Stored data
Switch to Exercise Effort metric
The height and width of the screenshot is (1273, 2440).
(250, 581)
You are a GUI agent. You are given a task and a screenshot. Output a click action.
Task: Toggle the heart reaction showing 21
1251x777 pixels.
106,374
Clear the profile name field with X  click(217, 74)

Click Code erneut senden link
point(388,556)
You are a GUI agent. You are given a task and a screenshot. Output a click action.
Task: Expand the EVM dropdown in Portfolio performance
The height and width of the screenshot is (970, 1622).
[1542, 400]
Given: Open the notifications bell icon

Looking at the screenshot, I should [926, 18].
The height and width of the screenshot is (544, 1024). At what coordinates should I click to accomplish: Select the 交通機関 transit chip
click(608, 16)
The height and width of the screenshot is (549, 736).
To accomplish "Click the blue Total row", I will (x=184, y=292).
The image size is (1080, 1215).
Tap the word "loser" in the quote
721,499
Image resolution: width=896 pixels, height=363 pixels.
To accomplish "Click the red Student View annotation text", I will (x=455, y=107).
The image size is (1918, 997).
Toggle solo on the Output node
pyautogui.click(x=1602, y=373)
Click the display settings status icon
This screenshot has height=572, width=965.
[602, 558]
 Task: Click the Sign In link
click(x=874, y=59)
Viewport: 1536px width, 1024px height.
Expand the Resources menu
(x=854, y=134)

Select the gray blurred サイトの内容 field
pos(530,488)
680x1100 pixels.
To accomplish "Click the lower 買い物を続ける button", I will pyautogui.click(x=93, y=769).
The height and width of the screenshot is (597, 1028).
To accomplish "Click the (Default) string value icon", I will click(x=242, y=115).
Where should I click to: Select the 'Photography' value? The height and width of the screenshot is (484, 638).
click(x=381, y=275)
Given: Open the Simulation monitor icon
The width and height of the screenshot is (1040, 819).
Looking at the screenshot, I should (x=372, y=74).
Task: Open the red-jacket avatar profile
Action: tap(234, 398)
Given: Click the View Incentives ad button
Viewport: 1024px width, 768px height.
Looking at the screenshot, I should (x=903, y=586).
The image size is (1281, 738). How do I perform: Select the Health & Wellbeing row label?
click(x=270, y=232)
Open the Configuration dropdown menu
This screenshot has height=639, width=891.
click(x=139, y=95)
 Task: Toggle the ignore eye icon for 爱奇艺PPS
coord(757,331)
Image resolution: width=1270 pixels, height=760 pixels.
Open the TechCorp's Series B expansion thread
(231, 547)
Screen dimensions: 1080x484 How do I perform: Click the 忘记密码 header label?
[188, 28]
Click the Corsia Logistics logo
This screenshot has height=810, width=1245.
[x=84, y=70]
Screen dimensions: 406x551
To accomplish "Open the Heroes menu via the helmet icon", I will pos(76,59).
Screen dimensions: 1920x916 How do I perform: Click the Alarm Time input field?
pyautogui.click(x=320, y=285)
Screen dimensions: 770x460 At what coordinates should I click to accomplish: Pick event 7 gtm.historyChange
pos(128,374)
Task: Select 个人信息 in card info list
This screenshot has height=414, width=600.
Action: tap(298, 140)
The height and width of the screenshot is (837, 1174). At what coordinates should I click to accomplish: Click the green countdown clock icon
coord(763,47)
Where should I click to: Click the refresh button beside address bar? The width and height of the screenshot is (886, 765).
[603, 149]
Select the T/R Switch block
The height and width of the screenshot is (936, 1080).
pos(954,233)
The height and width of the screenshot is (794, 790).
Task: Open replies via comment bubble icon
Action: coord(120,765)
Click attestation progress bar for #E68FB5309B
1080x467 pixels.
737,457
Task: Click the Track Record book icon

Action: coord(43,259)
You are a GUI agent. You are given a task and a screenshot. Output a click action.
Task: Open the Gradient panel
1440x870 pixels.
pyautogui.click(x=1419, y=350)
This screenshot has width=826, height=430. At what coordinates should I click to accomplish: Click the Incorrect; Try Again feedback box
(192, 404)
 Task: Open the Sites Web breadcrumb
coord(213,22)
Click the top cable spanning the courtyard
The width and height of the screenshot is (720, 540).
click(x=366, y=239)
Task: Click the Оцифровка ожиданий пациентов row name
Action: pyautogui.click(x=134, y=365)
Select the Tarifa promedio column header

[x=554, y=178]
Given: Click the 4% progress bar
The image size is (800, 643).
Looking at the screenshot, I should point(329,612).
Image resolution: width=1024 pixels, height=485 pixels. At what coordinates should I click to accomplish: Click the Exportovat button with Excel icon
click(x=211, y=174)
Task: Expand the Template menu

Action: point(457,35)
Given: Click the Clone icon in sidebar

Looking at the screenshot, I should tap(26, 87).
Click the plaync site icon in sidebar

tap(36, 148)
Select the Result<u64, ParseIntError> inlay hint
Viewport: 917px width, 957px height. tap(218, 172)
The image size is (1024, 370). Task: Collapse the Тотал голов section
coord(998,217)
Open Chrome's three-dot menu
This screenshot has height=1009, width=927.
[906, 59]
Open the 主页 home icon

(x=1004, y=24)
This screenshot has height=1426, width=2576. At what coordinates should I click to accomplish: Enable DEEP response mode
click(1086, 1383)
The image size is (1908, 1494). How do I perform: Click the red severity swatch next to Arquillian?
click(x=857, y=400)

[INSTRUCTIONS FOR THE TASK]
Nothing in the records may be dropped; reproduce them exactly.

[EXERCISE OUTPUT]
Switch to Exercise Effort metric
The height and width of the screenshot is (1273, 2440).
(250, 581)
You are a GUI agent. You are given a task and a screenshot. Output a click action.
Task: Toggle the heart reaction showing 21
1251x777 pixels.
106,374
Clear the profile name field with X  click(217, 74)

Click Code erneut senden link
point(388,556)
You are a GUI agent. You are given a task and a screenshot. Output a click action.
Task: Expand the EVM dropdown in Portfolio performance
The height and width of the screenshot is (970, 1622).
[1542, 400]
Given: Open the notifications bell icon

Looking at the screenshot, I should [926, 18].
The height and width of the screenshot is (544, 1024). At what coordinates should I click to accomplish: Select the 交通機関 transit chip
click(608, 16)
The height and width of the screenshot is (549, 736).
To accomplish "Click the blue Total row", I will (x=184, y=292).
The image size is (1080, 1215).
Tap the word "loser" in the quote
721,499
Image resolution: width=896 pixels, height=363 pixels.
To accomplish "Click the red Student View annotation text", I will (x=455, y=107).
The image size is (1918, 997).
Toggle solo on the Output node
pyautogui.click(x=1602, y=373)
Click the display settings status icon
This screenshot has height=572, width=965.
[602, 558]
 Task: Click the Sign In link
click(x=874, y=59)
Viewport: 1536px width, 1024px height.
Expand the Resources menu
(x=854, y=134)

Select the gray blurred サイトの内容 field
pos(530,488)
680x1100 pixels.
To accomplish "Click the lower 買い物を続ける button", I will pyautogui.click(x=93, y=769).
The height and width of the screenshot is (597, 1028).
To accomplish "Click the (Default) string value icon", I will click(x=242, y=115).
Where should I click to: Select the 'Photography' value? The height and width of the screenshot is (484, 638).
click(x=381, y=275)
Given: Open the Simulation monitor icon
The width and height of the screenshot is (1040, 819).
Looking at the screenshot, I should (x=372, y=74).
Task: Open the red-jacket avatar profile
Action: tap(234, 398)
Given: Click the View Incentives ad button
Viewport: 1024px width, 768px height.
Looking at the screenshot, I should (x=903, y=586).
The image size is (1281, 738). How do I perform: Select the Health & Wellbeing row label?
click(x=270, y=232)
Open the Configuration dropdown menu
This screenshot has height=639, width=891.
click(x=139, y=95)
 Task: Toggle the ignore eye icon for 爱奇艺PPS
coord(757,331)
Image resolution: width=1270 pixels, height=760 pixels.
Open the TechCorp's Series B expansion thread
(231, 547)
Screen dimensions: 1080x484 How do I perform: Click the 忘记密码 header label?
[188, 28]
Click the Corsia Logistics logo
This screenshot has height=810, width=1245.
[x=84, y=70]
Screen dimensions: 406x551
To accomplish "Open the Heroes menu via the helmet icon", I will pos(76,59).
Screen dimensions: 1920x916 How do I perform: Click the Alarm Time input field?
pyautogui.click(x=320, y=285)
Screen dimensions: 770x460 At what coordinates should I click to accomplish: Pick event 7 gtm.historyChange
pos(128,374)
Task: Select 个人信息 in card info list
This screenshot has height=414, width=600.
Action: tap(298, 140)
The height and width of the screenshot is (837, 1174). At what coordinates should I click to accomplish: Click the green countdown clock icon
coord(763,47)
Where should I click to: Click the refresh button beside address bar? The width and height of the screenshot is (886, 765).
[603, 149]
Select the T/R Switch block
The height and width of the screenshot is (936, 1080).
pos(954,233)
The height and width of the screenshot is (794, 790).
Task: Open replies via comment bubble icon
Action: coord(120,765)
Click attestation progress bar for #E68FB5309B
1080x467 pixels.
737,457
Task: Click the Track Record book icon

Action: coord(43,259)
You are a GUI agent. You are given a task and a screenshot. Output a click action.
Task: Open the Gradient panel
1440x870 pixels.
pyautogui.click(x=1419, y=350)
This screenshot has width=826, height=430. At what coordinates should I click to accomplish: Click the Incorrect; Try Again feedback box
(192, 404)
 Task: Open the Sites Web breadcrumb
coord(213,22)
Click the top cable spanning the courtyard
The width and height of the screenshot is (720, 540).
click(x=366, y=239)
Task: Click the Оцифровка ожиданий пациентов row name
Action: pyautogui.click(x=134, y=365)
Select the Tarifa promedio column header

[x=554, y=178]
Given: Click the 4% progress bar
The image size is (800, 643).
Looking at the screenshot, I should point(329,612).
Image resolution: width=1024 pixels, height=485 pixels. At what coordinates should I click to accomplish: Click the Exportovat button with Excel icon
click(x=211, y=174)
Task: Expand the Template menu

Action: point(457,35)
Given: Click the Clone icon in sidebar

Looking at the screenshot, I should tap(26, 87).
Click the plaync site icon in sidebar

tap(36, 148)
Select the Result<u64, ParseIntError> inlay hint
Viewport: 917px width, 957px height. tap(218, 172)
The image size is (1024, 370). Task: Collapse the Тотал голов section
coord(998,217)
Open Chrome's three-dot menu
This screenshot has height=1009, width=927.
[906, 59]
Open the 主页 home icon

(x=1004, y=24)
This screenshot has height=1426, width=2576. At what coordinates should I click to accomplish: Enable DEEP response mode
click(1086, 1383)
The image size is (1908, 1494). How do I perform: Click the red severity swatch next to Arquillian?
click(x=857, y=400)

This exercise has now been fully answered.